Qu'est-ce qui tourne sur le port 31337 ?

Le port 31337 est le port par défaut de Back Orifice, l'emblématique porte dérobée Windows publiée par le Cult of the Dead Cow en 1998. Le nombre s'écrit "eleet" en leetspeak, ce qui a ancré sa place dans la culture sécurité. Ce n'est pas un service légitime : un 31337 en écoute signifie très probablement une porte dérobée de type Back Orifice, et le port est aussi réutilisé comme canal C2 / reverse-shell générique par d'autres logiciels malveillants.

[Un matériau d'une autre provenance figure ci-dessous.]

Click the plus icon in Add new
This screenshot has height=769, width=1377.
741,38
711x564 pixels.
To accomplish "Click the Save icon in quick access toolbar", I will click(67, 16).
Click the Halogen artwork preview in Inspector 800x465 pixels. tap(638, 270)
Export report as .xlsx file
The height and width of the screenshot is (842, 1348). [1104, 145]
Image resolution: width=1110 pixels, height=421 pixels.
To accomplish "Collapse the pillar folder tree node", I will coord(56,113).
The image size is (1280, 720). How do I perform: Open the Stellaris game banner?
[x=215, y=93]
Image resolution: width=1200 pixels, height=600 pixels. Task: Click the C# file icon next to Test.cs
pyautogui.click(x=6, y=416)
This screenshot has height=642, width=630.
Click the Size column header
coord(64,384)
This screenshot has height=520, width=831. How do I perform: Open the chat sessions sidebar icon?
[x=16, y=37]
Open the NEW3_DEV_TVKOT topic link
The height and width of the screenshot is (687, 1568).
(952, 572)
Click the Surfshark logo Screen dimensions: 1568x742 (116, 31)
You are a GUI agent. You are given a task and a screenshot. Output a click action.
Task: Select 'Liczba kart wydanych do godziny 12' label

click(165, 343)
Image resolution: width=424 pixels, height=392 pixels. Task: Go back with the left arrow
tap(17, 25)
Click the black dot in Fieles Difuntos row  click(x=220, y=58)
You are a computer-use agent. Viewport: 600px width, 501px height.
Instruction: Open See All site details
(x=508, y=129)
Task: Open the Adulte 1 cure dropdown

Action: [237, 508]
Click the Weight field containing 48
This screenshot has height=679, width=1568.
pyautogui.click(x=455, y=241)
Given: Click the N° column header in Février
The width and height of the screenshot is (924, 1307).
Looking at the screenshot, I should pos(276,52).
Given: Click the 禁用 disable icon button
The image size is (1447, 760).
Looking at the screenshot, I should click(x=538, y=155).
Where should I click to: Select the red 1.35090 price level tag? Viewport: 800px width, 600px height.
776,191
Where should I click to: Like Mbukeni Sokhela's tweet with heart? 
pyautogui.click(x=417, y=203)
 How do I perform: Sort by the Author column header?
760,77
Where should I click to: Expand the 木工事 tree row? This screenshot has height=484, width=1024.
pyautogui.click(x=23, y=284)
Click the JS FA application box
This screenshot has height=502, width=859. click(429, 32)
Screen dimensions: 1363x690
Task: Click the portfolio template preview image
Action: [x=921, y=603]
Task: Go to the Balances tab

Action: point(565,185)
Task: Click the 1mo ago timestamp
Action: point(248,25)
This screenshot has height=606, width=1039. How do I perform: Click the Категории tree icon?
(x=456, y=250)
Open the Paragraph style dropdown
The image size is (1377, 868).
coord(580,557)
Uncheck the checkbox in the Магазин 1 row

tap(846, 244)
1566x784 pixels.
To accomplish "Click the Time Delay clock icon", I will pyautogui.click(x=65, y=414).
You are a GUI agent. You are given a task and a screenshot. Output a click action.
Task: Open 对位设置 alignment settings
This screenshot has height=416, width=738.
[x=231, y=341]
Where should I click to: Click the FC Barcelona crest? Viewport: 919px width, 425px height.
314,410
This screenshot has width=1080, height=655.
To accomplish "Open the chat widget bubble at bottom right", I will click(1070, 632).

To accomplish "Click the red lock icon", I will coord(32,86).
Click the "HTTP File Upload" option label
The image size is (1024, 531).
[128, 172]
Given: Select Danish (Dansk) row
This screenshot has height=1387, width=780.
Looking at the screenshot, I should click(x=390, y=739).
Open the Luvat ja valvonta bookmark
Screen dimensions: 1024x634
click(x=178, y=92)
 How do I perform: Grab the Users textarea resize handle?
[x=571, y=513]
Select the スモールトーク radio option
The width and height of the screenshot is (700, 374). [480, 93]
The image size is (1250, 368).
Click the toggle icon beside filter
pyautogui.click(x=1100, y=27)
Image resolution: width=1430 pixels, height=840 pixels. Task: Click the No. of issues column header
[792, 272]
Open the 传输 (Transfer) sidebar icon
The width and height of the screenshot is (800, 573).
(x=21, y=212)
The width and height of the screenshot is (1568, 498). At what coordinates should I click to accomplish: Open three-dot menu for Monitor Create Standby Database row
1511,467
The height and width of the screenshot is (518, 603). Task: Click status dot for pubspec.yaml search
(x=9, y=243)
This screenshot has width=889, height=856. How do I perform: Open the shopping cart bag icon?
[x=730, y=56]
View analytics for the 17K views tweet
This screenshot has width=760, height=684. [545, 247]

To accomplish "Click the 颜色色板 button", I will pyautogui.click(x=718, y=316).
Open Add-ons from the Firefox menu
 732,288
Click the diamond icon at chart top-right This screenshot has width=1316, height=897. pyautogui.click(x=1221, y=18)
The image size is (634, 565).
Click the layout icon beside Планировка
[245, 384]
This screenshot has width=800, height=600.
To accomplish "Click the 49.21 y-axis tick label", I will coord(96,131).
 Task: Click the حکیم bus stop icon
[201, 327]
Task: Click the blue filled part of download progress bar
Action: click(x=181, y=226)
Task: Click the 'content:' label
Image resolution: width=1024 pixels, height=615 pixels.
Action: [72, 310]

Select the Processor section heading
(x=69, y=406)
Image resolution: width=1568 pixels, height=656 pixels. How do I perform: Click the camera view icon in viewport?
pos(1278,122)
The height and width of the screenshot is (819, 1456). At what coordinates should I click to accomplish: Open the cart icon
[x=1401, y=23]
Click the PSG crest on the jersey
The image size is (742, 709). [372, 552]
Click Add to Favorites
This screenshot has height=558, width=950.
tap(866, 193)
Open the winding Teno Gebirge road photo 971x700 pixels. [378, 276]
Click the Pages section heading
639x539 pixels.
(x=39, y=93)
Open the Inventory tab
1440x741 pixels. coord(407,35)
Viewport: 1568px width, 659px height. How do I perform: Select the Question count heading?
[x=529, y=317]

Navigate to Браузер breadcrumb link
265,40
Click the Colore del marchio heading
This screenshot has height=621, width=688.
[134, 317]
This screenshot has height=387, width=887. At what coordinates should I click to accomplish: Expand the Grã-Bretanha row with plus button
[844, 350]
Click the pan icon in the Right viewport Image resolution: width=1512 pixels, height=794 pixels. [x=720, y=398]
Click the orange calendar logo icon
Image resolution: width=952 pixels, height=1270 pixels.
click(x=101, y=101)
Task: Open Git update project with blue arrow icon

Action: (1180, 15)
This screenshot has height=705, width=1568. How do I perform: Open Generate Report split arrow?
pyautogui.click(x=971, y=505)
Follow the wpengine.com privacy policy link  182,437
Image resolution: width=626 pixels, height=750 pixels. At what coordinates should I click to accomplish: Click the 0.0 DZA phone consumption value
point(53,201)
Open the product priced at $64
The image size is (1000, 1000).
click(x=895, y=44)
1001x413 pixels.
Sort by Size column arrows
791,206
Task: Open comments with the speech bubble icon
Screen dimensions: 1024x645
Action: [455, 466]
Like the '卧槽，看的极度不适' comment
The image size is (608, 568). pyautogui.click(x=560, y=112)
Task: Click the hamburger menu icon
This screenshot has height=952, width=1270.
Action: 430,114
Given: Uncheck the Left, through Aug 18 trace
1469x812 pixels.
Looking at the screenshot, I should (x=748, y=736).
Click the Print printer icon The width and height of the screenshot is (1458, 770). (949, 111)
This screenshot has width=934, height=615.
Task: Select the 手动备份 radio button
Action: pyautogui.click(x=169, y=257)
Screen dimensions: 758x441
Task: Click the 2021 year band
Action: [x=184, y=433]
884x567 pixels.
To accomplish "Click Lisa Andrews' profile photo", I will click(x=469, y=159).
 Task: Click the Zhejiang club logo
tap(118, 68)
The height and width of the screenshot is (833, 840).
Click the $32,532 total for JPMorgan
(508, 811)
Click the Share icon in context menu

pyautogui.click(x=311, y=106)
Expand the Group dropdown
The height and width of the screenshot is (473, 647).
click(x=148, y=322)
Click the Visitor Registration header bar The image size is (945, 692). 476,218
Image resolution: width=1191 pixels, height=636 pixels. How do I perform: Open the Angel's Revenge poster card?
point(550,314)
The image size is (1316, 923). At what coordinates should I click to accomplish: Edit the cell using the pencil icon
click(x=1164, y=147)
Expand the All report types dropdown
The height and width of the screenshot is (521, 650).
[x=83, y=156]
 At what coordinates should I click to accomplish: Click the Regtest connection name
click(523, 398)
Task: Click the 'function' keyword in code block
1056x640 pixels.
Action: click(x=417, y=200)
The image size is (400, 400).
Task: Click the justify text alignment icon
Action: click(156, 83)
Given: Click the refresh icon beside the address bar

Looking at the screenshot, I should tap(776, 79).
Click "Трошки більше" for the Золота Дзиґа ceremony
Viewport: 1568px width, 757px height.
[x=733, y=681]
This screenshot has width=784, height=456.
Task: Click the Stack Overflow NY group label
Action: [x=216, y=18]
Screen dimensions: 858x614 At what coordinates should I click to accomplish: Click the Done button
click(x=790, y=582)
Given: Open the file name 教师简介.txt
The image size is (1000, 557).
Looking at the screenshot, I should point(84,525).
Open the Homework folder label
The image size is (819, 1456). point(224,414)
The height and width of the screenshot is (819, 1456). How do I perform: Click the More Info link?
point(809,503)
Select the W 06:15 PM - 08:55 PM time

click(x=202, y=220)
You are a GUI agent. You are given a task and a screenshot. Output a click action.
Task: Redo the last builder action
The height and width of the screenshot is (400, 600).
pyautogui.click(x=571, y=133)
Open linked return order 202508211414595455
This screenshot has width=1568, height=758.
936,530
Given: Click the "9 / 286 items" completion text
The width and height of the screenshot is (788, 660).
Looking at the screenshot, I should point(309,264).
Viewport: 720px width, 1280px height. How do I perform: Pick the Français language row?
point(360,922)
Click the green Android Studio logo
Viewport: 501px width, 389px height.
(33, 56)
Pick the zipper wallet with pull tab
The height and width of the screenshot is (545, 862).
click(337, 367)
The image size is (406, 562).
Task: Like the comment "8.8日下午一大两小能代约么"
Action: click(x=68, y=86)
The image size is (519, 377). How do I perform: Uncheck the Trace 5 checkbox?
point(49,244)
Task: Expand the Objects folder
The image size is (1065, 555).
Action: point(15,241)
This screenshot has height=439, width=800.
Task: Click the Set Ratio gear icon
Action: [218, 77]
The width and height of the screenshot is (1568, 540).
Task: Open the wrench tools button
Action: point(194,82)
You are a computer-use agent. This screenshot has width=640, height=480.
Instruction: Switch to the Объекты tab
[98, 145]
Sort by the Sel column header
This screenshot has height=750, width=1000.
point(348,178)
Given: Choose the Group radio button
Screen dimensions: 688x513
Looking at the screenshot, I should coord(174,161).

Pourquoi c'est important pour la sécurité

Back Orifice donne à un attaquant le contrôle à distance furtif d'une machine Windows infectée via UDP — accès aux fichiers, exécution de commandes et surveillance. Comme le port est si emblématique, 31337 est une signature IDS/IPS de longue date : la plupart des systèmes de détection le signalent d'emblée. Un 31337 ouvert est donc un fort indice de compromission qui doit déclencher une enquête, et non un service en écoute normal.

Comment il est attaqué

La porte dérobée elle-même est la menace : un client Back Orifice envoie des paquets de contrôle UDP vers 31337 pour piloter la victime. Des acteurs opportunistes scannent aussi massivement ce port célèbre pour trouver des hôtes déjà infectés par d'autres attaquants, et diverses familles de logiciels malveillants réutilisent simplement 31337 comme port de commande et de contrôle.

Liste de durcissement

Considérez un 31337 en écoute comme une compromission probable et enquêtez avec une analyse AV/EDR réputée pour supprimer Back Orifice et les RAT similaires. Gardez la signature IDS/IPS pour 31337 activée et alertez sur tout trafic correspondant. Bloquez le port UDP 31337 entrant sur le pare-feu de périmètre. La commande nmap ci-dessus utilise -sU pour sonder le port UDP sur les systèmes que vous êtes autorisé à tester.